What is needed —
Go to the line with "Click the yellow smiley face icon" in the records below, then output it and each following line exactly, up to and including the line with "Screen dimensions: 750x600". Skip pictures and add nothing.

** Opening Given data block **

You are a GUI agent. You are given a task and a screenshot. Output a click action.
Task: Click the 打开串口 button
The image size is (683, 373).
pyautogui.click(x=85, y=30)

** Closing Given data block **
** Opening Given data block **

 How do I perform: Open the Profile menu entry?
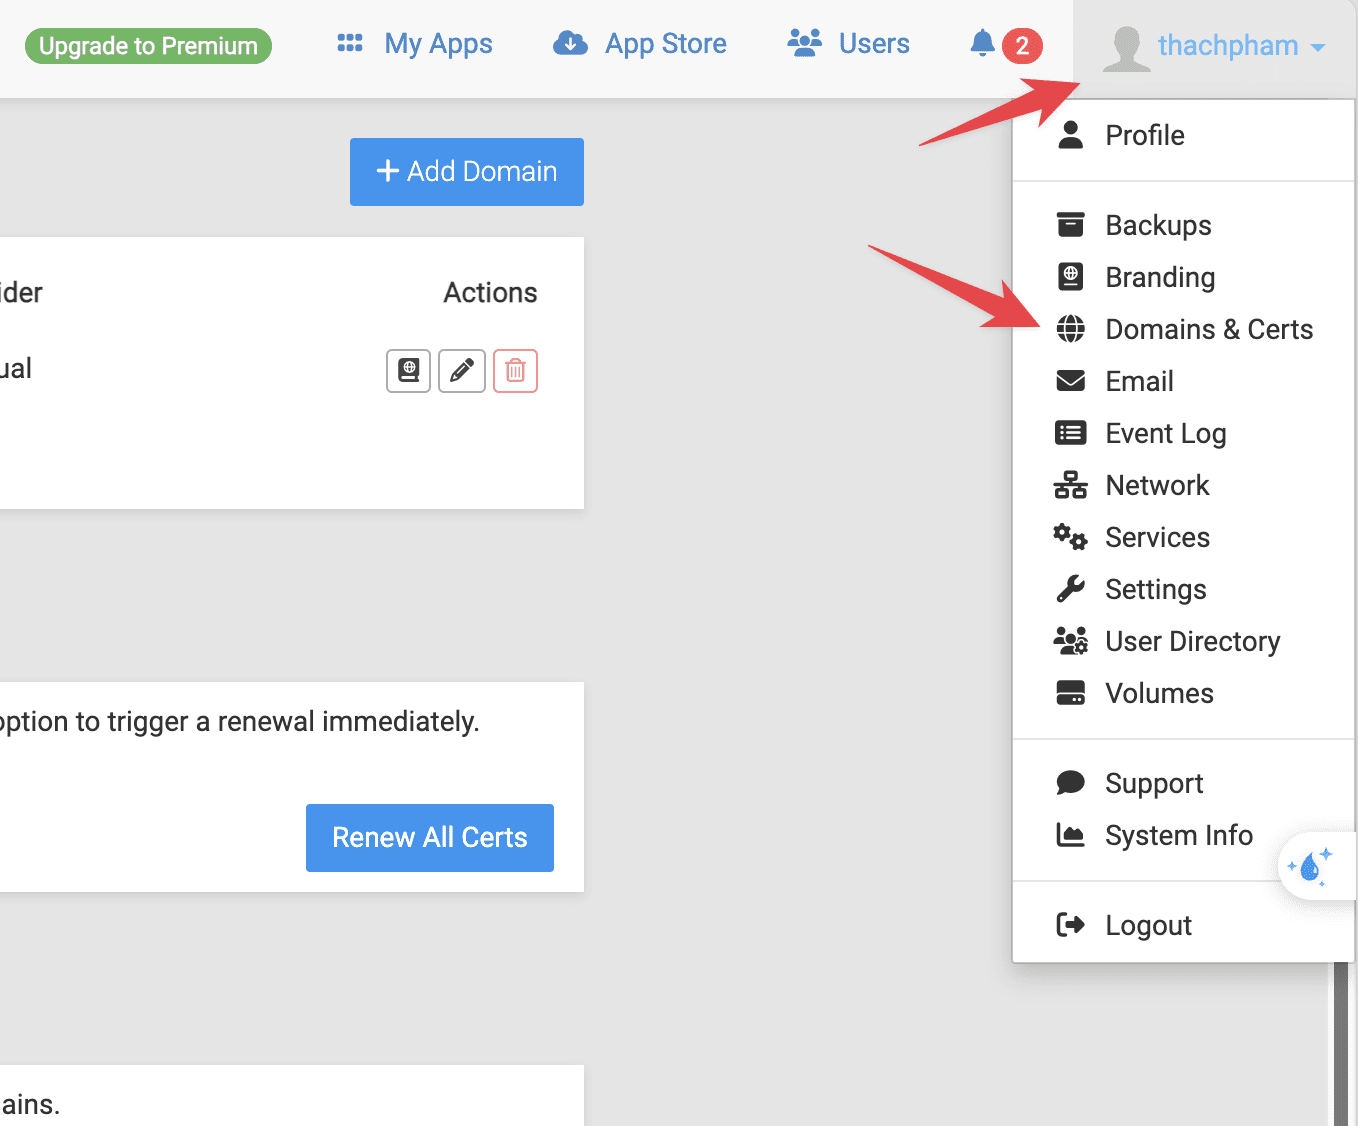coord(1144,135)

** Closing Given data block **
** Opening Given data block **

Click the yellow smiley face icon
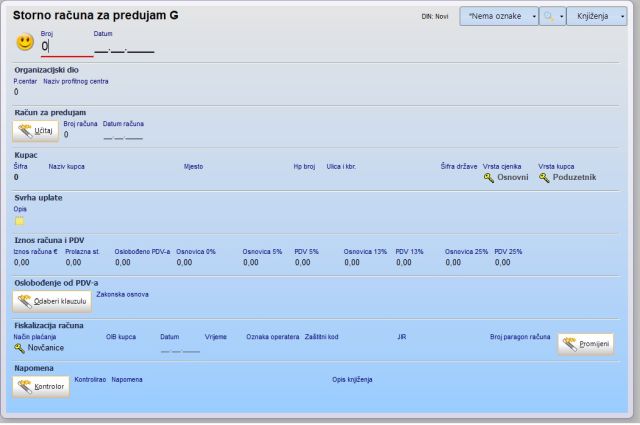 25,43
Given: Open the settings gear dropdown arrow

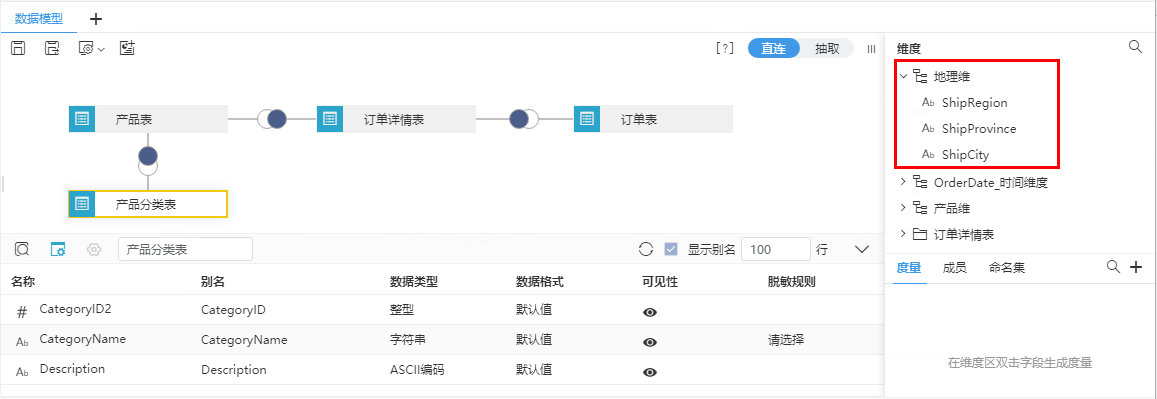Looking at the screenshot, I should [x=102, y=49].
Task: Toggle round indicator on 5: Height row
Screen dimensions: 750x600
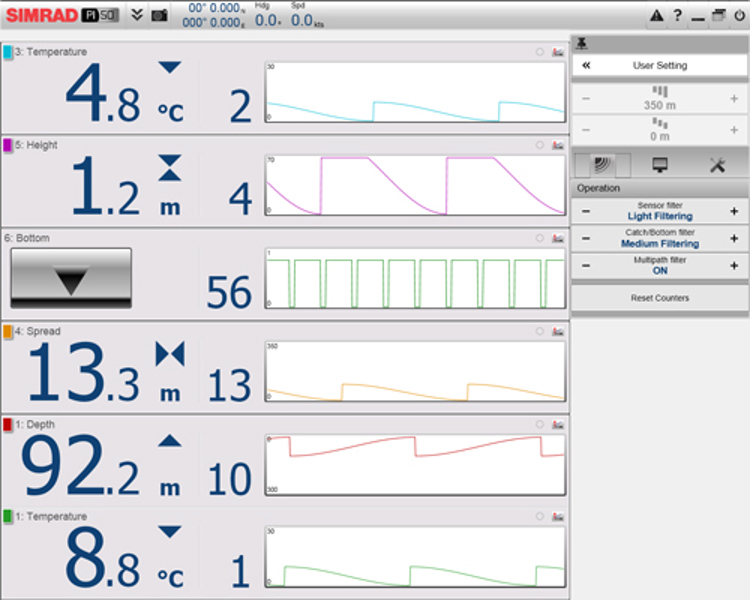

** Closing Given data block **

Problem solution —
Click the yellow smiley face icon
 25,43
Given: Open the settings gear dropdown arrow

Looking at the screenshot, I should [x=102, y=49].
Task: Toggle round indicator on 5: Height row
Screen dimensions: 750x600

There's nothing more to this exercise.